INSTRUÇÃO ESCRITA A | Reproduza o trecho sobre a Lei de Segurança Nacional desde "Henrique Alexander Grazzi" até "forma de agir.", inclusive, substituindo "Ditadura Civil-Militar" por "Regime Militar".
INSTRUÇÃO ESCRITA B | Dê continuidade ao trecho sobre a Lei de Segurança Nacional a partir do ponto em que ele se encerra.

TRECHO |
+++
Henrique Alexander Grazzi Keske
Por que os vetos à Lei dos crimes contra o Estado Democrático de Direito devem ser derrubados.
Como já explicado anteriormente, a Lei de Segurança Nacional representa um conjunto de normas oriundo da Ditadura Civil-Militar que se instaurou no país de 1964 até 1985, com dispositivos para manter a ordem política e social. A partir de dados objetivos, colhidos junto aos órgãos de Justiça, se pode afirmar que nenhum outro Governo, desde a redemocratização fez uso desses dispositivos, de forma tão intensa quanto o atual Governo Federal, voltando-os contra todos aqueles que considera seus inimigos políticos e com a finalidade de silenciar quaisquer críticas a sua forma de agir.
A seu turno, o Supremo Tribunal Federal também fez uso de tais normas, mas em sentido contrário, ou seja, para coibir atos atentatórios contra o Estado Democrático de Direito, uma vez que difundir notícias falsas, propor invasão de órgãos públicos, agredir representantes dos outros Poderes do Estado e demais Instituições, bem como se apresentar portando armas, não podem ser considerados como atos de liberdade de expressão, mas, sim, discurso de ódio e, logo, passíveis de enquadramento penal.
+++
INFORMAÇÕES FORNECIDAS |
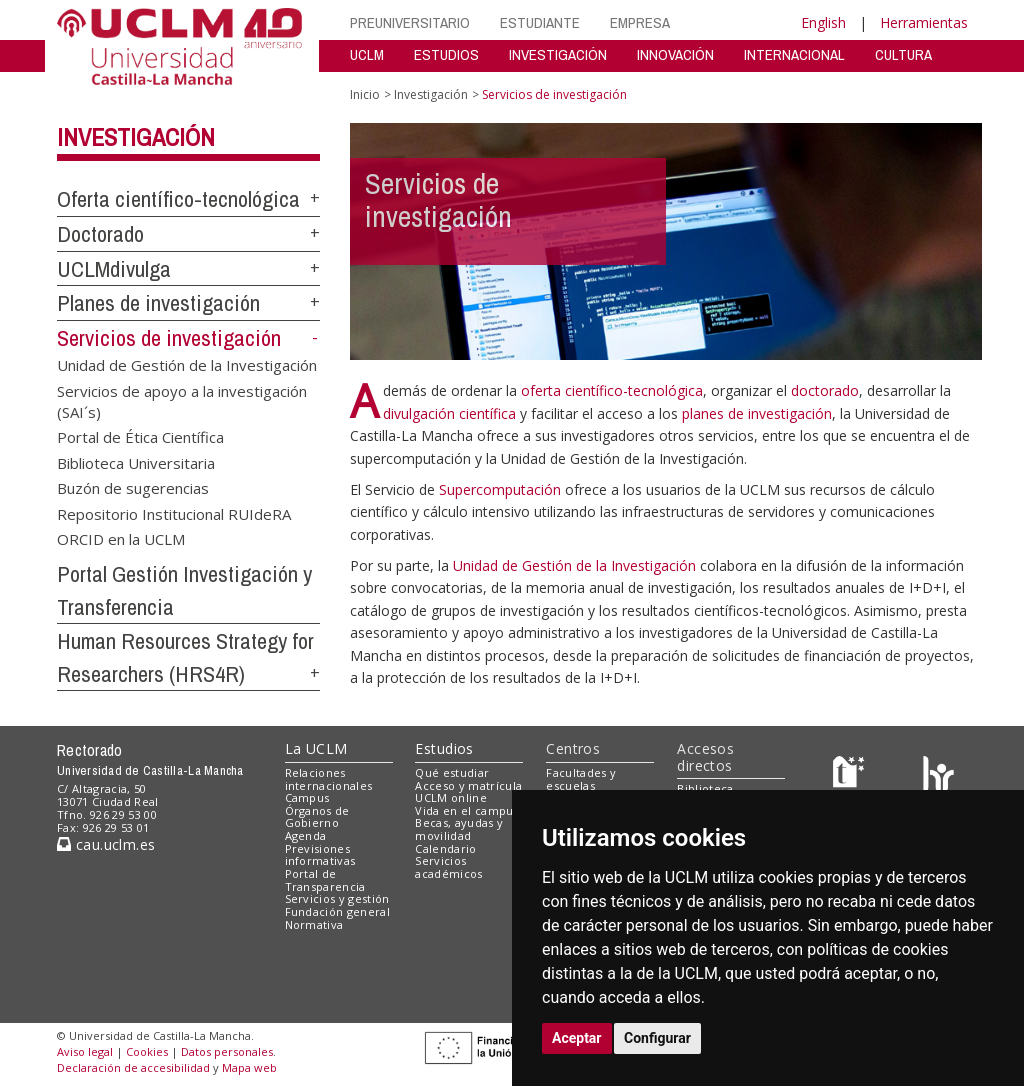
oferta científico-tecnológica (612, 390)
+++
RESPOSTA ESCRITA A |
Henrique Alexander Grazzi Keske
Por que os vetos à Lei dos crimes contra o Estado Democrático de Direito devem ser derrubados.
Como já explicado anteriormente, a Lei de Segurança Nacional representa um conjunto de normas oriundo da Regime Militar que se instaurou no país de 1964 até 1985, com dispositivos para manter a ordem política e social. A partir de dados objetivos, colhidos junto aos órgãos de Justiça, se pode afirmar que nenhum outro Governo, desde a redemocratização fez uso desses dispositivos, de forma tão intensa quanto o atual Governo Federal, voltando-os contra todos aqueles que considera seus inimigos políticos e com a finalidade de silenciar quaisquer críticas a sua forma de agir.

RESPOSTA ESCRITA B |
O Congresso Nacional reagiu a essas circunstâncias e votou uma nova Lei, que visa proteger o Estado Democrático de Direito contra esses atos lesivos à democracia e à estabilidade política do país. Assim, dentro do rito estabelecido pela Constituição, essa nova Lei foi submetida ao Presidente da República que, constitucionalmente, tem o direito de vetá-la, total ou parcialmente; e foi o que fez, pois sancionou a nova Lei, mas vetou, de maneira expressa, justamente aqueles artigos que poderiam enquadrar sua própria conduta e a de seus apoiadores, pela prática de atos antidemocráticos, de ofensas aos integrantes de outros Poderes, de incitamento da violência e contra as demais Instituições.
Portanto, extrapolar o pensar em ver um novo “Ato Institucional nº 5” ou o sonho com o retorno da Ditadura Militar, praticando atos violentos para tentar (atenção que não é conseguir, mas apenas tentar) já estaríamos diante de crimes contra a as instituições democráticas. Ou seja, crime que não se confunde com liberdade de expressão.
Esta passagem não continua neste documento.